Hawthorn and The Heart
It’s easy to identify the Hawthorn Tree by its uniquely shaped leaves.
The video below shows the hawthorn’s leaf. I just love this video with the Dunnock bird singing under the cover of the hawthorn tree. You can see a few white flowers beginning to open.
Hawthorn berries are small, red and round. In Western Herbal Medicine, they are typically used to strengthen the heart. Nibbling on them raw reveals a mild apple taste.
How to Gather and Dry Hawthorn Berries
Hawthorn trees are found in parks, hedgerows, farms, graveyards, commons and forests. Pretty much everywhere. You don’t need a special tool just be careful of the thorns.
Pick the berries off the tree using your hands in Autumn and place into your foraging container. Any container will do, but to help with the drying process a paper bag or natural basket helps.
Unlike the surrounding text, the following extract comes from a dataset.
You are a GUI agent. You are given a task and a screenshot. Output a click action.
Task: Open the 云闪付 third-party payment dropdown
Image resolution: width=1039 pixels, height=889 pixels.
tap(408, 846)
For ease of use, my little helper and I use plastic containers such as lunch boxes.
WARNING: While outside gathering and enjoying the natural environment, other people may look at you strangely. That’s ok. Smile sweetly and continue.
Pick away from busy roads and land that has been treated with pesticides. Remember to pick sparingly from each tree, leaving lots of berries for wildlife and other foragers that may follow you.
How to Dry Hawthorn Berries for Tea
When you have gathered your berries, take them home and transfer into a natural basket or drying tray and leave in the dark to dry. If you only have a small amount of berries, stick them in a paper bag with handles in a dark area and hang on a hook to keep them off the floor. This will provide good air circulation. Dry them for several days then pop them into an airtight jar. Check for moisture droplets every now and then. If you detect even the tiniest bit of moisture you must repeat the drying process to avoid mould growth. Here are some of my already dried berries
How to use Dried Hawthorn Berries
The simplest way is to make a decoction (a bit like a tea) – put a teaspoon of berries in a saucepan and cover with a cup of cold water and a saucepan lid. Bring to the boil and simmer for 15 minutes. Strain and enjoy your hawthorn tea.
Benefits of Hawthorn Berry for the Heart
Hawthorn is rich in flavonoids and oligomeric procyanidins. When related to blood pressure, hawthorn is adaptogenic. It can normalise low blood pressure and reduce high blood pressure.
In clinical trials it has been shown to reduce the workload for the heart. It strengthens the heart contractions so it can pump more blood with fewer heartbeats.
It improves heart rate variability. Our heart rate (heart beat per minute) fluctuates according to inhalation and exhalation and variations in blood pressure. As we age or if we’re affected by diabetes our heart rate variability decreases. Hawthorn has been shown in clinical trials to improve heart rate variability which is connected to increased life expectancy.
In summary, hawthorn berries can help with heart failure, angina pectoris, high blood pressure, low blood pressure and arrhythmias.
Can Hawthorn Berry be Taken Long Term?
There is no restriction on the long term use of hawthorn. If you are taking heart medications, consult a herbalist before taking hawthorn.